Chicken Pesto Focaccia Sandwiches with Lemon Thyme Honey Mustard
Ingredients:
For the Chicken:
- 2 boneless, skinless chicken breasts
- 2 tablespoons olive oil
- Salt and pepper to taste
- 1 teaspoon garlic powder
- 1 teaspoon dried oregano
For the Pesto:
- 2 cups fresh basil leaves, packed
- 1/2 cup grated Parmesan cheese
- 1/2 cup pine nuts
- 2 cloves garlic, minced
- 1/2 cup extra-virgin olive oil
- Salt and pepper to taste
For the Lemon Thyme Honey Mustard:
- 1/4 cup Dijon mustard
- 2 tablespoons honey
- 1 tablespoon fresh lemon juice
- 1 teaspoon fresh thyme leaves, chopped
Additional Ingredients:
- Focaccia bread, sliced
- Fresh mozzarella cheese, sliced
- Tomato, sliced
- Fresh arugula
Instructions:
Chicken:
- Preheat the oven to 375°F (190°C).
- Rub the chicken breasts with olive oil and season with salt, pepper, garlic powder, and dried oregano.
- Bake for 25-30 minutes or until the internal temperature reaches 165°F (74°C). Let it rest for a few minutes before slicing.
Pesto:
- In a food processor, combine basil, Parmesan cheese, pine nuts, and garlic.
- Pulse until finely chopped.
- With the processor running, slowly pour in the olive oil until well combined.
- Season with salt and pepper to taste.
Lemon Thyme Honey Mustard:
- In a small bowl, whisk together Dijon mustard, honey, fresh lemon juice, and chopped thyme until well combined.
Assembly:
- Slice the focaccia bread and spread a generous layer of pesto on one side.

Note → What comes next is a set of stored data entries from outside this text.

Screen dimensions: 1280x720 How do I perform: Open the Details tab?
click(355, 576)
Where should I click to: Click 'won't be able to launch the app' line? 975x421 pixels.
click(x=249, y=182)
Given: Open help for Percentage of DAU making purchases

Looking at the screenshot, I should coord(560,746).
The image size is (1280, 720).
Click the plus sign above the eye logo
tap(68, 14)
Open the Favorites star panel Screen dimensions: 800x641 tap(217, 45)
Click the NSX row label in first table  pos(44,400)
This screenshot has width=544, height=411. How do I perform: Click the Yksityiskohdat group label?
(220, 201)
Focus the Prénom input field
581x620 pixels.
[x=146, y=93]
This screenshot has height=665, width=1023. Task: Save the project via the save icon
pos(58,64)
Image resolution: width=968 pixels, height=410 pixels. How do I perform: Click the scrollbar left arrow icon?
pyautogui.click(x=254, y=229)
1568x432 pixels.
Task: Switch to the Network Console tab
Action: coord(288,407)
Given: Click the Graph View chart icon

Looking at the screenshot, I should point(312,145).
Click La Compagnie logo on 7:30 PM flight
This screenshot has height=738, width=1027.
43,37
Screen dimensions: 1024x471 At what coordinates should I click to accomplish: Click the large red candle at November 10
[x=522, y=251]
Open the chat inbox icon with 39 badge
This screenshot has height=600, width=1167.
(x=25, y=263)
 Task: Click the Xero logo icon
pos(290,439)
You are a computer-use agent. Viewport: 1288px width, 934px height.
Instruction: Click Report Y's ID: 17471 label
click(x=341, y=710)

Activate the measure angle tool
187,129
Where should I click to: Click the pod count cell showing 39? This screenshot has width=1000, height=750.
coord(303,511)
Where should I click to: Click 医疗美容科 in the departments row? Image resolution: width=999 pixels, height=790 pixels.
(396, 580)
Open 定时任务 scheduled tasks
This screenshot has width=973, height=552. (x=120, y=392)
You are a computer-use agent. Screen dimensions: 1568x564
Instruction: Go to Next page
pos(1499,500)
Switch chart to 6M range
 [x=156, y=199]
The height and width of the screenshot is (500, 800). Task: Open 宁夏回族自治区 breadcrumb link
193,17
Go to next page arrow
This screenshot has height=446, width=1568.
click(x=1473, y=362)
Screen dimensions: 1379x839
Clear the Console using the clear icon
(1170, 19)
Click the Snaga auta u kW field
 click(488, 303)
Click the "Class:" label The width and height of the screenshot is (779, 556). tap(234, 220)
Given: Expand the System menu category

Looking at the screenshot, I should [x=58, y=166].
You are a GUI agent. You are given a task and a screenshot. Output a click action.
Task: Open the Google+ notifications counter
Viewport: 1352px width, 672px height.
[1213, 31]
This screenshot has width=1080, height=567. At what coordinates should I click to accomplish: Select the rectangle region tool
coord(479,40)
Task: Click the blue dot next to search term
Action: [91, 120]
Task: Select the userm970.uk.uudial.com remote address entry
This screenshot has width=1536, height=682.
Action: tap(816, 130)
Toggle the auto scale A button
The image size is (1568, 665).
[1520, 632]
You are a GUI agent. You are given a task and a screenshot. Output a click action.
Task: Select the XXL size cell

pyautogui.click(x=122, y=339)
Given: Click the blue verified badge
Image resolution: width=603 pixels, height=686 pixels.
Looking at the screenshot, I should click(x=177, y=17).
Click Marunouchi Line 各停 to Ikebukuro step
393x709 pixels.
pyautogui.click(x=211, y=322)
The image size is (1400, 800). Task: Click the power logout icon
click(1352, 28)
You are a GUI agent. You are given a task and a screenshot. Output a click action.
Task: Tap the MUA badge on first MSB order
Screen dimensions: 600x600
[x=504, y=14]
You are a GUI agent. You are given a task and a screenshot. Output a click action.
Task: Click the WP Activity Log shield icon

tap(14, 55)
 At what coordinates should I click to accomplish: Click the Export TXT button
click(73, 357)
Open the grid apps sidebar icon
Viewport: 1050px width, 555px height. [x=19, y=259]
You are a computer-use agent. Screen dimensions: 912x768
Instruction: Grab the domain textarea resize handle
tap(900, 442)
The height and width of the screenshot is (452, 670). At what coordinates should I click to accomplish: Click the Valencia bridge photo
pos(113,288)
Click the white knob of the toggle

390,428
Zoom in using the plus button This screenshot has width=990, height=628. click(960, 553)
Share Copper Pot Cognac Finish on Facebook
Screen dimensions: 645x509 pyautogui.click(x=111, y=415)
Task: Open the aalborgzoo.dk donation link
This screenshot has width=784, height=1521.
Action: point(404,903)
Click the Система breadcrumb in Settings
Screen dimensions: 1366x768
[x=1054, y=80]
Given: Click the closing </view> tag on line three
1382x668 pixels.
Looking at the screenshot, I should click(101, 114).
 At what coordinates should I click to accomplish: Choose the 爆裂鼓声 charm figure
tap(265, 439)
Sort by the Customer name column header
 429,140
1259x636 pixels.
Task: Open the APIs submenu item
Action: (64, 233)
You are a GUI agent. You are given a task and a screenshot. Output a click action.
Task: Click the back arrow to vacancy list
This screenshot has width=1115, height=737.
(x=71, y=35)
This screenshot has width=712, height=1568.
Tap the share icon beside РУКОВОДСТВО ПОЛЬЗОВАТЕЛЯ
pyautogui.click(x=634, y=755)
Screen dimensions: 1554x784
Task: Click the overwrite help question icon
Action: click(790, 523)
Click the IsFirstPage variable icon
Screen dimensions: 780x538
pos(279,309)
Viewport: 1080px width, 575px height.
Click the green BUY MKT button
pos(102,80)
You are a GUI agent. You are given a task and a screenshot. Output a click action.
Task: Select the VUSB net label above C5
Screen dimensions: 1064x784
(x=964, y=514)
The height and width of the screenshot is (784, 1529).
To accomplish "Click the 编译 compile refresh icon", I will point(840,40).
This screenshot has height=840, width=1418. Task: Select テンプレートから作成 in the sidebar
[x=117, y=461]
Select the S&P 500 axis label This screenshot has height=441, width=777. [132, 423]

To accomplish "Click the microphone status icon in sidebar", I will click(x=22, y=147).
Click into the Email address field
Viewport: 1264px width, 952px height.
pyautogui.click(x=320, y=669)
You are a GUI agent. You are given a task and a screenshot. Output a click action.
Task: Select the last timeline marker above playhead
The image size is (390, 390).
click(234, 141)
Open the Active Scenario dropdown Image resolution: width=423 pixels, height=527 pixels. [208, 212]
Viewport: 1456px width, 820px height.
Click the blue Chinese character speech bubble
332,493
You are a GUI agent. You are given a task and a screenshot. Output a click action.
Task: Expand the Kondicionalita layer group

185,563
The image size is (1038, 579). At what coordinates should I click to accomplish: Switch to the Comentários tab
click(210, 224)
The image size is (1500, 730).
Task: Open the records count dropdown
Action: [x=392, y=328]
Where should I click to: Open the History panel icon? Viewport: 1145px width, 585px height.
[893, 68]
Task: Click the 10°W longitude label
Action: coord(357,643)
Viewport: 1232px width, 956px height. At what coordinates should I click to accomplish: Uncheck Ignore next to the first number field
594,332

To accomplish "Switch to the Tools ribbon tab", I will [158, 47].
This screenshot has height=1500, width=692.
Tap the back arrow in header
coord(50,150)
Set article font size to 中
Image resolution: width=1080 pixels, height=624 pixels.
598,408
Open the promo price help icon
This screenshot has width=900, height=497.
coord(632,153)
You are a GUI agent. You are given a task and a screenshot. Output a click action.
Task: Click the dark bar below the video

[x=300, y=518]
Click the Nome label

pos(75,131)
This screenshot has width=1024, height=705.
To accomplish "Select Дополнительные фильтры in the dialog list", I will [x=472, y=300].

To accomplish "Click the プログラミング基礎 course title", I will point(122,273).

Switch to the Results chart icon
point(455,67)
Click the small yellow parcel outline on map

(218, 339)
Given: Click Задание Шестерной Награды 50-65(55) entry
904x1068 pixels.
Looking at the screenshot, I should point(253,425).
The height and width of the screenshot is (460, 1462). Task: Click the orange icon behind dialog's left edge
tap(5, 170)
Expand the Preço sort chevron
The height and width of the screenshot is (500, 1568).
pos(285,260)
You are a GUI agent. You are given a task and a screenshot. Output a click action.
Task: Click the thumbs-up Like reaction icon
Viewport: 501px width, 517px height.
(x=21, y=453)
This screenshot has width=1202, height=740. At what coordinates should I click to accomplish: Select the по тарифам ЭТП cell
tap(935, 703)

- Place a few slices of chicken on the pesto-covered side.
- Add a slice of fresh mozzarella, tomato slices, and a handful of arugula.
- Drizzle the Lemon Thyme Honey Mustard over the toppings.
- Top with another slice of focaccia to create a sandwich.
Nutrition Facts (Approximate values per serving):
- Calories: 500
- Protein: 25g
- Fat: 30g
- Carbohydrates: 35g
- Fiber: 4g
- Sugar: 6g
- Sodium: 600mg
Note: Nutrition facts may vary based on specific ingredient brands and quantities used. Adjust quantities accordingly for specific dietary needs.